In his speech, the Governor emphasized the importance of the topics under discussion, particularly financial stability and supervisory priorities in the Arab region, as fundamental pillars for achieving development ambitions amid the complex global economic transition marked by rising inflation, liquidity volatility, and accelerating geopolitical shifts. He noted that these challenges are intensified in the Arab region due to high public debt levels, ongoing fluctuations in exchange rates and oil prices, which directly affect public finances, economic activity, and investor expectations.
He explained that these challenges have imposed a greater role on central banks in safeguarding monetary stability, strengthening economic resilience, and building more flexible financial systems to ensure sustainable growth, absorb unexpected shocks, and maintain market confidence.

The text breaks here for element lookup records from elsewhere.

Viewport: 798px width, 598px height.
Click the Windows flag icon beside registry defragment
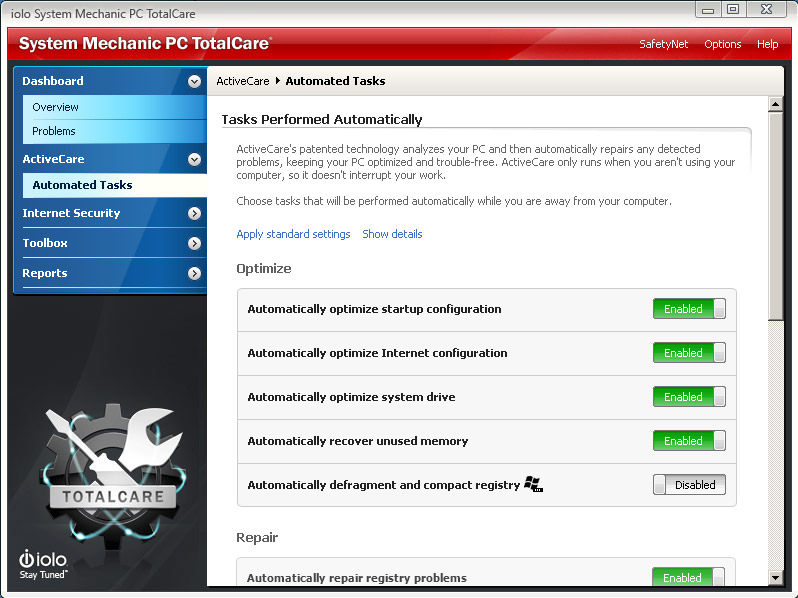(x=533, y=484)
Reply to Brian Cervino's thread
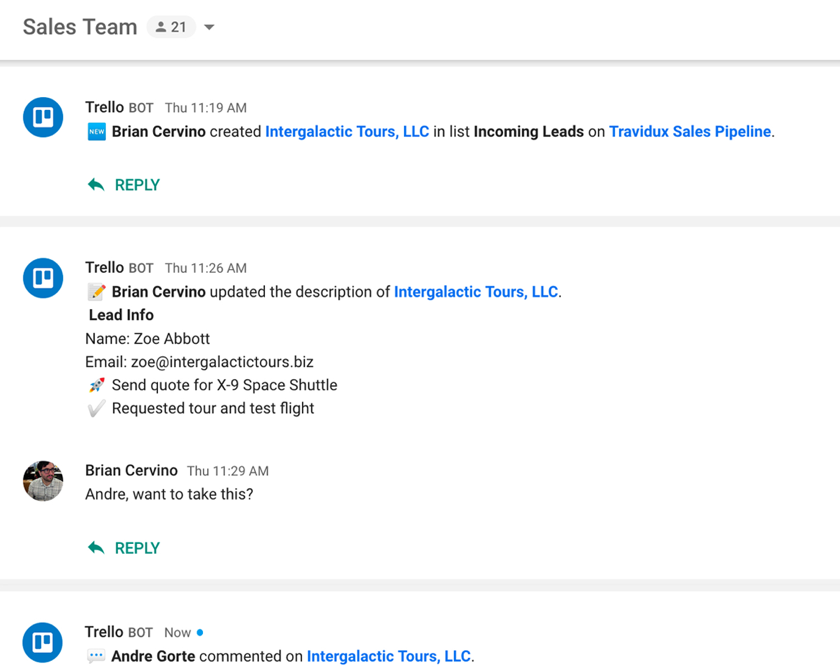This screenshot has height=672, width=840. (x=124, y=548)
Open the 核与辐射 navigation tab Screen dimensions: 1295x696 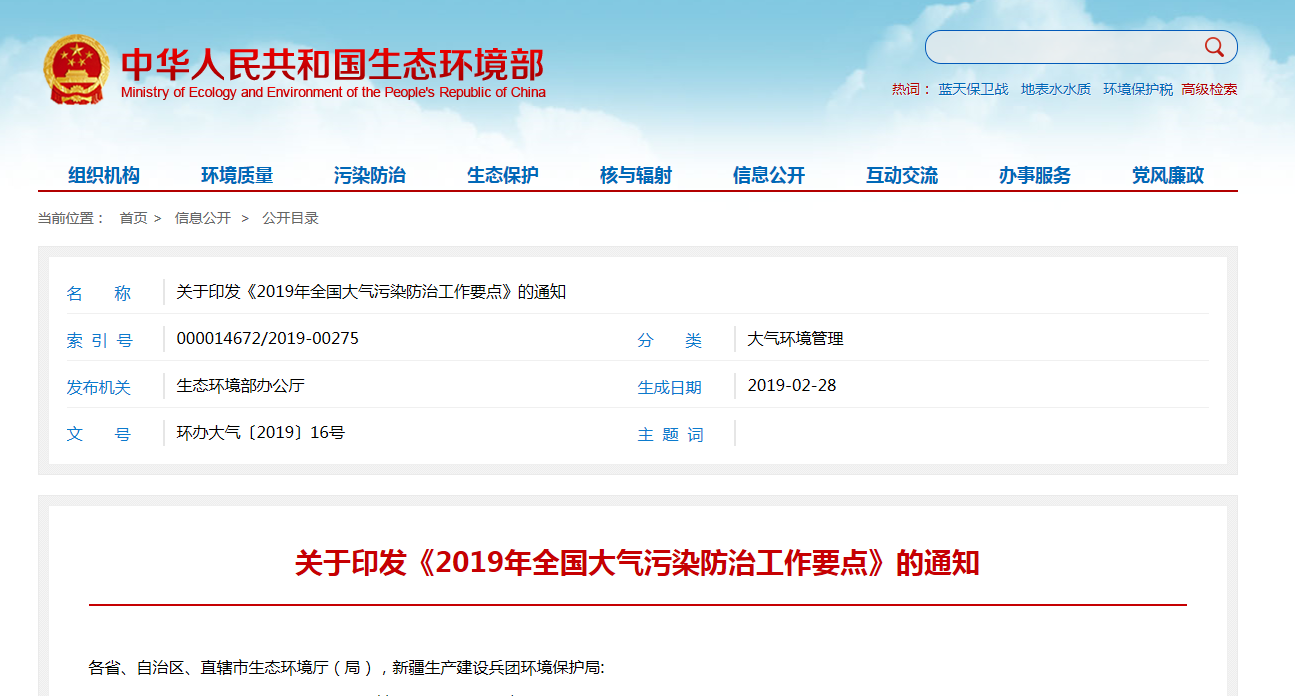636,176
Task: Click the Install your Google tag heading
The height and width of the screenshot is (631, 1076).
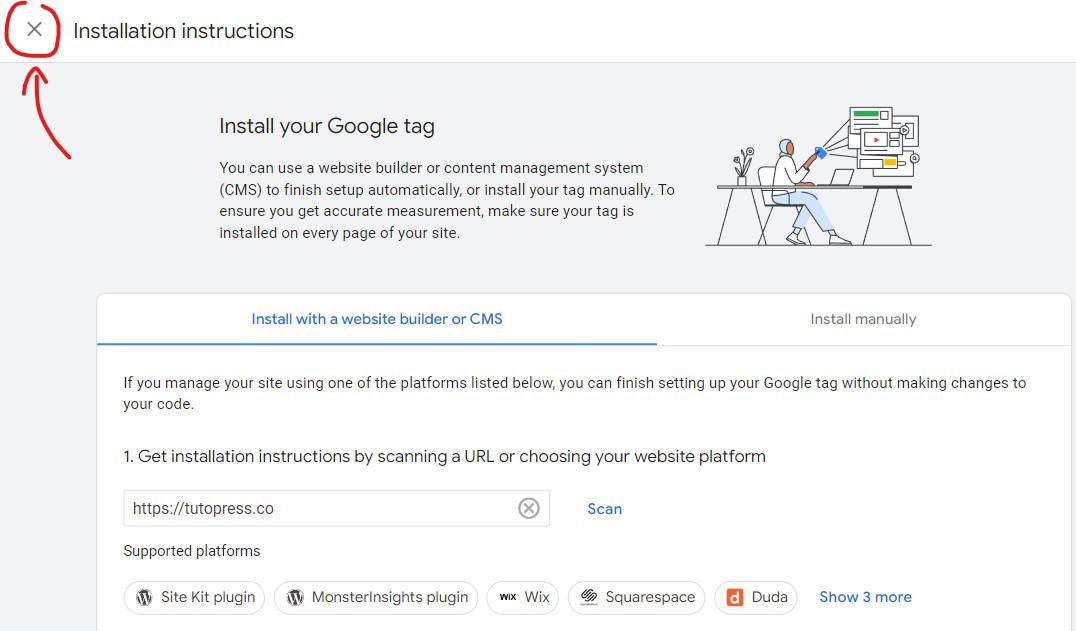Action: pyautogui.click(x=327, y=127)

The Governor highlighted the rapid growth of non-bank financial institutions, whose share has risen to nearly 50% of global financial assets, making them important drivers of markets and tools for economic growth and financial inclusion, while also posing greater risks that require advanced and transparent regulatory frameworks.
He also pointed to the massive expansion in technological innovation, particularly the use of digital assets and stablecoins, whose value has doubled over the past three years and become influential in cross-border payments and transfers. He noted the major transformations driven by artificial intelligence, which offers opportunities to enhance analytical and supervisory capabilities, while also presenting risks such as regulatory divergence, bias, data protection, and increasing cyber threats—necessitating secure digital infrastructure and modern legislation.
The Governor further addressed the banking tensions witnessed globally in 2023, especially after four banks ceased operations, revealing shortcomings in traditional liquidity standards amid rapid digital withdrawals and instant fund transfers via electronic platforms. He explained that these crises stemmed from combined factors including weak governance, poor risk management, unsustainable business models, and insufficient supervisory oversight, underscoring the need to update stress tests, strengthen operational readiness, and apply proactive supervision capable of detecting risks early.
He concluded by stressing that financial stability challenges have become cross-border and cannot be addressed by any single country alone, making cooperation and coordination essential to build shared visions that enhance the resilience of Arab financial systems, strengthen their ability to face risks, and embrace innovation in service of development.
The meeting sessions are set to discuss several key topics, including emerging risks and trends in Arab financial systems, financial stability policies and growth support, development of supervisory processes, regulation of stablecoins, the role of artificial intelligence, and liquidity risk management.